CNN reports that England’s PPL Therapeutics, the biotech firm that brought us Dolly, has just been put on the block. The report notes:

The move is a fresh blow to Europe’s struggling biotech industry, which has achieved only a fraction of the success of its U.S. counterpart, and highlights the difficulty companies face in making money from scientific breakthroughs.

Just another example of why the United States need not yet fear the much dreaded "biotech brain-drain" that human cloning proponents predict every time a call is made for anti-cloning regulations.

Clinton rising, Rumsfeld fading

I have returned from Atlanta, but down with a cold or something equally debilitating.
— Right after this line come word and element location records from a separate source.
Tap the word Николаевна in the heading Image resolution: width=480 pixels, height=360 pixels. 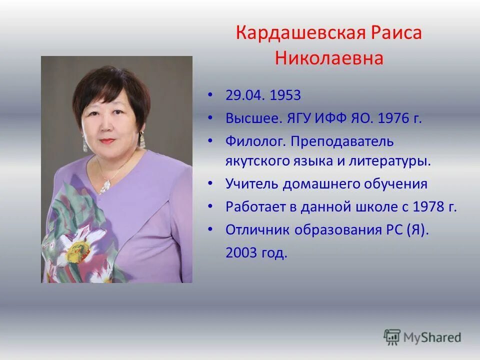329,58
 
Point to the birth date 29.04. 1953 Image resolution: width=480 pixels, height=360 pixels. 263,95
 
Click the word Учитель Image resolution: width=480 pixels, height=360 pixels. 252,184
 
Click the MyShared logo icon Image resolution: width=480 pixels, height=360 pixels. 392,337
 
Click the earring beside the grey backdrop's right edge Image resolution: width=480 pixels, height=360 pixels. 142,139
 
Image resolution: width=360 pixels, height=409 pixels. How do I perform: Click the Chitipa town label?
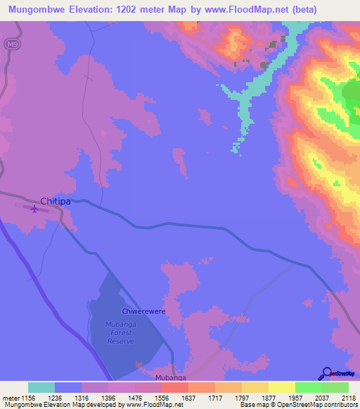coord(55,202)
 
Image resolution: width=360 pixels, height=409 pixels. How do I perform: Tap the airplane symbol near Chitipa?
coord(34,207)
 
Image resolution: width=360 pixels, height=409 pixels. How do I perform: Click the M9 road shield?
coord(10,44)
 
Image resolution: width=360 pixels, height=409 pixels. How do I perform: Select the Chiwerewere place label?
coord(143,310)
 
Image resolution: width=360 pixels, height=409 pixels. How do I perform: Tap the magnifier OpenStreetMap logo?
coord(326,374)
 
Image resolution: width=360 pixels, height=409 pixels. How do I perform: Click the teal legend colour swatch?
coord(41,387)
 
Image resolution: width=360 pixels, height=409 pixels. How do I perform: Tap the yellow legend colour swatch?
coord(282,387)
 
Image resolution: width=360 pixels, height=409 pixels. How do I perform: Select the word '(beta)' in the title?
coord(336,9)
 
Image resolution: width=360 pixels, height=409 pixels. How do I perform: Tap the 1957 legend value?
coord(307,397)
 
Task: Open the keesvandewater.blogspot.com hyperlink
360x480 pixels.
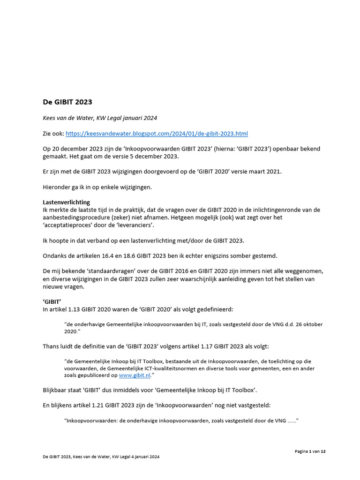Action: coord(157,134)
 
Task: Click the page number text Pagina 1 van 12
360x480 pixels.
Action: coord(310,451)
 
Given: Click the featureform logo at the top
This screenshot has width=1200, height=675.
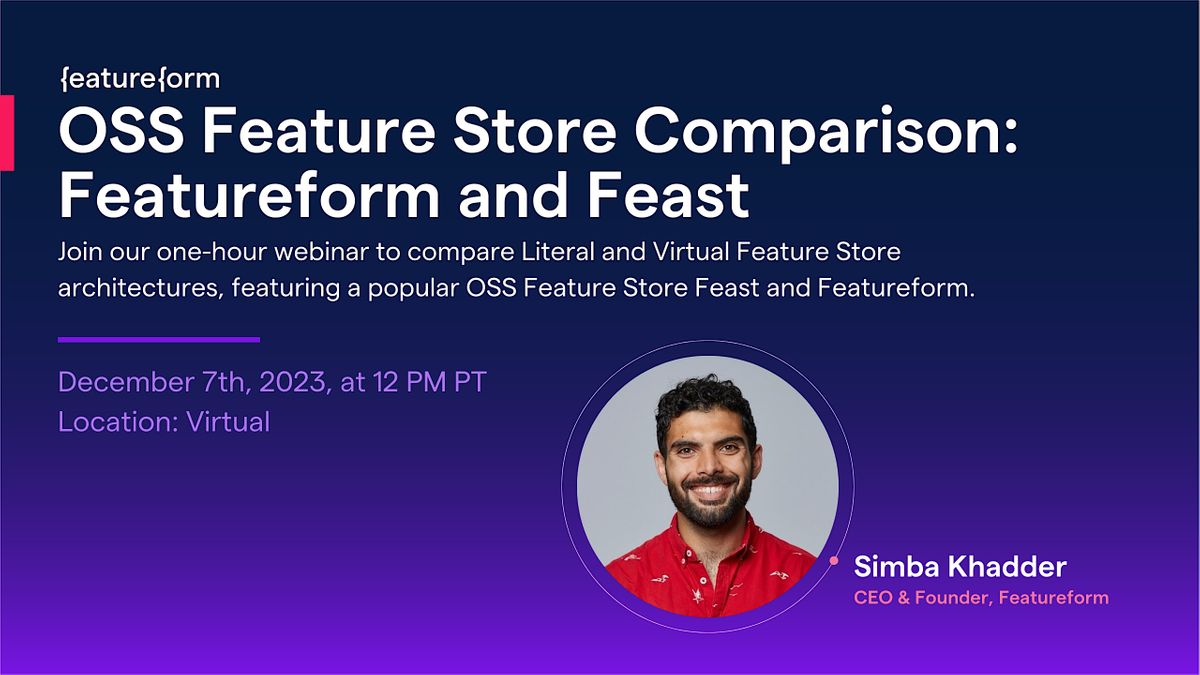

I flatter myself in repeating what Leonato says to Antonia in Much Ado About Nothing: "There was never yet philosopher/That could endure the tootache patiently." I’m going home in a few minutes, after a visit to the doctor (Vicki thinks I have pnemounia). The two paragraphs below were sent to me by a significant person, whom I shall call Bolingbroke. It is both perceptive and well written and, alas, seems true.

I have been watching television. I have seen Clinton in operation at an event in Iowa? with Harkin and some Demo candidates for president and then at Los Angeles’s AME something or other Church with Gray Davis present (live on Sunday). The man is rolling. He is better than he has ever been. He is utterly confident--disgustingly so, to one of certian persuasions, of course--more drawlingly folksy than ever, full of hogs and swill imagery, brilliantly and viciously partisan, painting the Democrats as pragmatic middle of the roaders favoring prosperity for everybody, and Republicans as captives of Big Business, a self-conscious celebrity, the obviously most important person in the room--or in the field--offering gratitude to everyone who had ever been associated with him--that is everyone--stirring energy and confidence in the crowd, as no one present could do. He alone is proof of the potency of the Democrat challenge; he will be everywhere, in California and elsewhere, where Democrats regroup in the coming months.

And I saw Donald Rumsfeld, in a tape of a September 10 or thereabouts national press club gig. The man has aged. He appears an old man as he never has, not in his appearance so obviously, as in the public workings of his famous mind. Self-doubt has crept in, as it should do in those who recognize that their faculties, on which they have relied confidently all their lives, are beginning to fail them. Private prediction--he has already put in for retirement and is waiting for the first graceful opportunity to effect it. Quiverings of uncertainty will shimmer throughout the administration and the public and will be readily recognized by our enemies. Handling his replacement will be a delicate and important part of the next stage of the administration’s ensuring all concerned that it is a ship on an even keel.